Live-streamed child sexual abuse is a crime that is increasingly difficult to detect and investigate as cases are taking place simultaneously around the world.
Take for instance the analogy of finding a needle in a haystack, only this needle exists for a finite period of time – and no one has told you where the haystack is.
IAs we are not able to monitor every single digital interaction in the world, there is no definitive technology available that is able to detect live-streaming child sexual abuse. Law enforcement agencies around the world are already playing technological catch-up to a rapidly evolving crime type.
To tackle this, and future exploitation of innocent children, police and digital forensics investigators need greater resources, better information sharing, consistent enforcement and greater support from the technology industry.
Case study: Task Force Argos breaks into international child sex ring
Recently there have been some notable victories in the fight against live-streamed child sexual abuse. Eight children were saved from sexual abuse following the arrest of a child exploitation group. The arrests and rescues resulted from international collaboration between law enforcement agencies in Belgium, the Philippines and Australia.
Task Force Argos, who uses NetClean image analysis software in their investigations, was one of the units involved in identifying and rescuing the children. This is an example of the law enforcement community collaborating to overcome one of the most challenging crime types that the online world has orchestrated.
According to Europol the operation began in Belgium.
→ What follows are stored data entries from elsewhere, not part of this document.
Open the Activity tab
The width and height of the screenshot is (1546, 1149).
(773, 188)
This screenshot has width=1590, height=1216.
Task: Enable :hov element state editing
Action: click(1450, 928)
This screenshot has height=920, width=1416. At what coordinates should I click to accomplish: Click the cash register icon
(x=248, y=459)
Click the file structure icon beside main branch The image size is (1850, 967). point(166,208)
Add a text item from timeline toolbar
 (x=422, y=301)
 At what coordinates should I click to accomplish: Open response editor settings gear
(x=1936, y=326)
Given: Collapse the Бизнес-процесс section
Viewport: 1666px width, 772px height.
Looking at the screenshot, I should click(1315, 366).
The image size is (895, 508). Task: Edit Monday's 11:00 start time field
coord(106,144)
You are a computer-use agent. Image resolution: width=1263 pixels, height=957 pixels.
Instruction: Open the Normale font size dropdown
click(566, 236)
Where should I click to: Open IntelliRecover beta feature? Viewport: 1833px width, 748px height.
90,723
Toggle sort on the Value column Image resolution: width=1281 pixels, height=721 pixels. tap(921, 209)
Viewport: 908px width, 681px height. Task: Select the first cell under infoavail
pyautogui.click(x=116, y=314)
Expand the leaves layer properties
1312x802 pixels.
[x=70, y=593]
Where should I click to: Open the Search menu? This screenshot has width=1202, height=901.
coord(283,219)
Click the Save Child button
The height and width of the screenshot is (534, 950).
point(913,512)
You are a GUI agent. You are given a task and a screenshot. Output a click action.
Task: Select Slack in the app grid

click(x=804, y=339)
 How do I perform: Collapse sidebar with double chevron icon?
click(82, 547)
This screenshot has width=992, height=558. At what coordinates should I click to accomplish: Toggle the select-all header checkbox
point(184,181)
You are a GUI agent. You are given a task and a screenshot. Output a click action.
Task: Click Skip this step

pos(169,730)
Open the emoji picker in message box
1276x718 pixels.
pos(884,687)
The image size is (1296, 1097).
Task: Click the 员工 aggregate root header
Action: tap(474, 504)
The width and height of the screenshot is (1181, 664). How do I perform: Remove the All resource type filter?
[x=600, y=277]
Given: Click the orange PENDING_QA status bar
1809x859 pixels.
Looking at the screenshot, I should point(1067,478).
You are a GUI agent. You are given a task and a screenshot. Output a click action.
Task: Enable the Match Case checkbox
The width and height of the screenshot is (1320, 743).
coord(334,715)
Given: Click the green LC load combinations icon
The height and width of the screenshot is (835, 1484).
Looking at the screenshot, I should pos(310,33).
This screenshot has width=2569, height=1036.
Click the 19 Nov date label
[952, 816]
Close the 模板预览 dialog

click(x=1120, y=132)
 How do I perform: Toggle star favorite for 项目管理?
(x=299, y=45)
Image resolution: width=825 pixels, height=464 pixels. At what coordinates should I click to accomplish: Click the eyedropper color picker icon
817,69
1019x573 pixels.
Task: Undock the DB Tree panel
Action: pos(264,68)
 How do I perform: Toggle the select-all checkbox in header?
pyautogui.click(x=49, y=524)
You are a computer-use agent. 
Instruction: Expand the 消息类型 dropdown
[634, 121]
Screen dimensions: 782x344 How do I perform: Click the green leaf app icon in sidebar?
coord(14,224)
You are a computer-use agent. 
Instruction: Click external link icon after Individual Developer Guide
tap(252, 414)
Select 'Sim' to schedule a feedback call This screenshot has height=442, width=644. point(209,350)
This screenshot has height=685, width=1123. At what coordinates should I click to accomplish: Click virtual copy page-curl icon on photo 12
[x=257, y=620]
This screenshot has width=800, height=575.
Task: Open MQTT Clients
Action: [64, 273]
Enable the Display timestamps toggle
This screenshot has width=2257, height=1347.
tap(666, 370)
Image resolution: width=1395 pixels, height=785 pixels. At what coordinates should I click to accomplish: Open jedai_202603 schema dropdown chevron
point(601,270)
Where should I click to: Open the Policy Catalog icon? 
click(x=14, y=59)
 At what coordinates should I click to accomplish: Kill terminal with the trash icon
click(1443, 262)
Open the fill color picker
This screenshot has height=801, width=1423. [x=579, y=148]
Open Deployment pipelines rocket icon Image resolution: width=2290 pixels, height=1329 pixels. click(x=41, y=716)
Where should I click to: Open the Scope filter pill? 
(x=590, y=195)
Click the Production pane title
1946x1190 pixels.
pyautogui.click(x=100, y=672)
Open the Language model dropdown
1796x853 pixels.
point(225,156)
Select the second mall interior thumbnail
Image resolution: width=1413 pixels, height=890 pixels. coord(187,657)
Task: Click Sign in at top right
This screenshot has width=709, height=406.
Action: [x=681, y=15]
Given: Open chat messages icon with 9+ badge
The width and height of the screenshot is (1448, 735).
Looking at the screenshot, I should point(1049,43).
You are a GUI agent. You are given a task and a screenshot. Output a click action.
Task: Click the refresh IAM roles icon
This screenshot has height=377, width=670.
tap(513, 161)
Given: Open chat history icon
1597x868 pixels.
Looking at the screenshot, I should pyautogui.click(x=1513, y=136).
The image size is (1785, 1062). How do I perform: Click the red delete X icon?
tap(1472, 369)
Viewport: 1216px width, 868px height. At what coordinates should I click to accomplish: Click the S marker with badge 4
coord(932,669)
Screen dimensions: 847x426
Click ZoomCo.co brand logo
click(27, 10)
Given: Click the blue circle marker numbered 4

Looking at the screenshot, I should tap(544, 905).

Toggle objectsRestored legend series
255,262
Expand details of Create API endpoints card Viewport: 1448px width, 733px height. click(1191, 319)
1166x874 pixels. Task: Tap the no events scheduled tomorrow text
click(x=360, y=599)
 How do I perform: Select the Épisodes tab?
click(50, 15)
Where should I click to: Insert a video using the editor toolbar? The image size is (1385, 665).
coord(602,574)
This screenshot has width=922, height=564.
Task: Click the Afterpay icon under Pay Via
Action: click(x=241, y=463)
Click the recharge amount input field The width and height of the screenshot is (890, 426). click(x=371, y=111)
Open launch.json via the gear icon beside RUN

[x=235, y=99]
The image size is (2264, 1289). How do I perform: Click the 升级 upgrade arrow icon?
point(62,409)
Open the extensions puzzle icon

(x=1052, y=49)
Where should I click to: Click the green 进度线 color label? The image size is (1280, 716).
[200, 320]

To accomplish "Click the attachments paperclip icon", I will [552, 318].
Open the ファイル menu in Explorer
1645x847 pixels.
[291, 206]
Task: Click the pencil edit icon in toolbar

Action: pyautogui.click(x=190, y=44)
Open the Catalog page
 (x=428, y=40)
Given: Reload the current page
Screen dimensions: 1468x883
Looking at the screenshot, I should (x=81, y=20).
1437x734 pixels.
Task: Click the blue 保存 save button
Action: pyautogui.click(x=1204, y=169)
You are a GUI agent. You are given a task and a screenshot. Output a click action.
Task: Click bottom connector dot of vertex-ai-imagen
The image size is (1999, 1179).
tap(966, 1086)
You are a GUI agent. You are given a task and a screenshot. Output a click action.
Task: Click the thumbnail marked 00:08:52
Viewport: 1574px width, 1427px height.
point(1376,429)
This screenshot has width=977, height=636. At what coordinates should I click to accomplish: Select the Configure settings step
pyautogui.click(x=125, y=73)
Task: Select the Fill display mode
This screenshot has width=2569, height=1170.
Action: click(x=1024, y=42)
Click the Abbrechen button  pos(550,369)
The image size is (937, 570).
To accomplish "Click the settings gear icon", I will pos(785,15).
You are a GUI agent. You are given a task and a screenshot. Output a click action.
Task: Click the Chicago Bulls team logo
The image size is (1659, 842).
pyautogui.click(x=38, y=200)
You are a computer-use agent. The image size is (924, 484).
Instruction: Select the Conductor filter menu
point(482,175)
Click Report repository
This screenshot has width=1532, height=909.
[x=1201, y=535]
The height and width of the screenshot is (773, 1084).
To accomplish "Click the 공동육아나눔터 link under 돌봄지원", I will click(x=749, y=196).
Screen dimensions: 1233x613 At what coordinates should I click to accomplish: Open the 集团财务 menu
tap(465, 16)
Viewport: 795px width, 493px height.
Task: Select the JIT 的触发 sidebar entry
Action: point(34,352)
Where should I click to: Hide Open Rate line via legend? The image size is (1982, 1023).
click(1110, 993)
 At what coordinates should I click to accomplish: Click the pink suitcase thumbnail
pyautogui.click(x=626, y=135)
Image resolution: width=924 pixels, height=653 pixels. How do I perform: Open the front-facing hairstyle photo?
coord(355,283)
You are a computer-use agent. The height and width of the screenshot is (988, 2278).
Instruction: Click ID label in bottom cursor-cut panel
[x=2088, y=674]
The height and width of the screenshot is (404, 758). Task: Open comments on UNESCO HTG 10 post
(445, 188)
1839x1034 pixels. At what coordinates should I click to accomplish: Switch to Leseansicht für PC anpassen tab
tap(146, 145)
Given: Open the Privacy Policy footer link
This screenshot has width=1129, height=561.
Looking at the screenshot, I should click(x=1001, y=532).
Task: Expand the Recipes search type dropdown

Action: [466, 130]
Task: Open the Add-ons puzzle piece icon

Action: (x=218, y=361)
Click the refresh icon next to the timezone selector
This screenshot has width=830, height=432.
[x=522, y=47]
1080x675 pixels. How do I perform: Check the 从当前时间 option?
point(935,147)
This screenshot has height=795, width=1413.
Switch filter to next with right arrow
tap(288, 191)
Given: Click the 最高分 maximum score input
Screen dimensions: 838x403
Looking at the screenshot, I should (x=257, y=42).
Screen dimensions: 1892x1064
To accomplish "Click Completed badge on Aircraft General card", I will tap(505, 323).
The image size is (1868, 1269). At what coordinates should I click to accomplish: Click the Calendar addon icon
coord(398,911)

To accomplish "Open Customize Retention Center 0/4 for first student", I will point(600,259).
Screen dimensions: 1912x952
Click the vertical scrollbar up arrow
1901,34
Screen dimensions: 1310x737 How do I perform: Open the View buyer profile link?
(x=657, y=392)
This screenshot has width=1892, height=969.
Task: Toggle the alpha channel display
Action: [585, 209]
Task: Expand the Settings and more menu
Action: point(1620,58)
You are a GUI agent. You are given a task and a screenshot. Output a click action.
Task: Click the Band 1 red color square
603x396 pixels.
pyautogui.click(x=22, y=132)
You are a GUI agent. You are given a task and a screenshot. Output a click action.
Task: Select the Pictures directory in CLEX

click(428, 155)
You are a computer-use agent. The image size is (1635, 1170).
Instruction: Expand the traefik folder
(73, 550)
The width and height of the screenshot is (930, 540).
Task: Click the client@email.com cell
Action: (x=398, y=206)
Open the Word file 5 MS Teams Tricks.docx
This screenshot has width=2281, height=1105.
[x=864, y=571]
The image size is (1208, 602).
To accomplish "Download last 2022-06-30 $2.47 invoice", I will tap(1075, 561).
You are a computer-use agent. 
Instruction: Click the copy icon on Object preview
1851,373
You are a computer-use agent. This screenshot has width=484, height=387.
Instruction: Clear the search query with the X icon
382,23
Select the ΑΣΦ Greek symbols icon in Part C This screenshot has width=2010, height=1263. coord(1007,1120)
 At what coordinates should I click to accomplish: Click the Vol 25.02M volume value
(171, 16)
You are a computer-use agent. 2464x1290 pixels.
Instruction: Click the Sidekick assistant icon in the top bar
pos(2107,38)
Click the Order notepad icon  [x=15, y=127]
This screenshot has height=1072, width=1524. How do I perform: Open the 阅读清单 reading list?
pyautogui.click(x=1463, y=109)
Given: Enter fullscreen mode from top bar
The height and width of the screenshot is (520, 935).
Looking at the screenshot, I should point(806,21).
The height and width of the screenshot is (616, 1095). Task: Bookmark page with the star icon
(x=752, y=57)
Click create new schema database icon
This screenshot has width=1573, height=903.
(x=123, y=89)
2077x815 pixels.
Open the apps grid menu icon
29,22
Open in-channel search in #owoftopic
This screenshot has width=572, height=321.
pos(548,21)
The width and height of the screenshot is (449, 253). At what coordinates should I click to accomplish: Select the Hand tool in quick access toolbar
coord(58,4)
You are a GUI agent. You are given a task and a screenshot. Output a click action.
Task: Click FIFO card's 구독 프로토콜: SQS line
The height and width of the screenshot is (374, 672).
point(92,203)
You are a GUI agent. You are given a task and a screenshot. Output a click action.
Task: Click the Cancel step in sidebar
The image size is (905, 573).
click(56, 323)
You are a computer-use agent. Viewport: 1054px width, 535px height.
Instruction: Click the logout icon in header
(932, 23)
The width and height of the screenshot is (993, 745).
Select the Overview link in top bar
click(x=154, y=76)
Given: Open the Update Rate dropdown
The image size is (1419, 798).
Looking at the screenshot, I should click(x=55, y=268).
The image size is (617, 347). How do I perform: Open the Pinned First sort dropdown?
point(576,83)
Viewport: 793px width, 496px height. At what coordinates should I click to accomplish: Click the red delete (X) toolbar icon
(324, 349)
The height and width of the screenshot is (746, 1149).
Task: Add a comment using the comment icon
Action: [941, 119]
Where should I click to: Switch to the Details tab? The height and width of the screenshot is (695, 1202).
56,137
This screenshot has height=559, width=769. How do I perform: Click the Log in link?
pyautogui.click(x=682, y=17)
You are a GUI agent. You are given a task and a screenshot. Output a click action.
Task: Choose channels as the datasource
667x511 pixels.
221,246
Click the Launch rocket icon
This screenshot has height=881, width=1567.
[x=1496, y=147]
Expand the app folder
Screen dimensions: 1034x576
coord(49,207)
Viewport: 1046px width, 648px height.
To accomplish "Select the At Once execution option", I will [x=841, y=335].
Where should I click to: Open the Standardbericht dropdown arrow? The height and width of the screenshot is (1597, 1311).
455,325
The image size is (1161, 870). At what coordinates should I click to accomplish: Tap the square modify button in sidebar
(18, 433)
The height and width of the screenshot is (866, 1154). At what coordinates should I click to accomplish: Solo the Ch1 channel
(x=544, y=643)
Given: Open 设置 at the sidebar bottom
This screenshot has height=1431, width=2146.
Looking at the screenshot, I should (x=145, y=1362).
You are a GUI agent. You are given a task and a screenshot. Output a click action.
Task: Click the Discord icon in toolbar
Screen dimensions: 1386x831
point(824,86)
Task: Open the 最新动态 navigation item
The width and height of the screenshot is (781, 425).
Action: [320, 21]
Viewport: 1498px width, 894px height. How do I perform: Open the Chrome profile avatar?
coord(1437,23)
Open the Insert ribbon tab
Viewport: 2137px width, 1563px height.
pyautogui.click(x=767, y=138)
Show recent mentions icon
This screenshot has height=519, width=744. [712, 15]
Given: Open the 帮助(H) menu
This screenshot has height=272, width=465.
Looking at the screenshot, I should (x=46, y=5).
A case was built against a Dutch citizen in Antwerp who was found to be sexually abusing his foster children in Cambodia as well as other children in the Philippines. Authorities were able to track his involvement in producing and distributing child abuse images and videos of live child abuse that were filmed in front of webcams. The Dutch suspect and a female abuser were arrested, and all eight of the vulnerable children were removed from harm.
Build a network of relationships from a single image
The collaborative efforts of Task Force Argos investigators working together with the Crimes Against the Person Section of the Antwerp Police and the National Bureau of Investigation in the Philippines highlight how critical it is to find those who view or distribute child sexual abuse material, and analyse all of the content available, regardless of how much or little there may be.
All it takes is one image or video to spark a series of clues that bring the whole house of cards tumbling down. This demonstrates that even those who participate in live-streamed abuse, where the digital evidence of abuse is fleeting, can be brought to justice.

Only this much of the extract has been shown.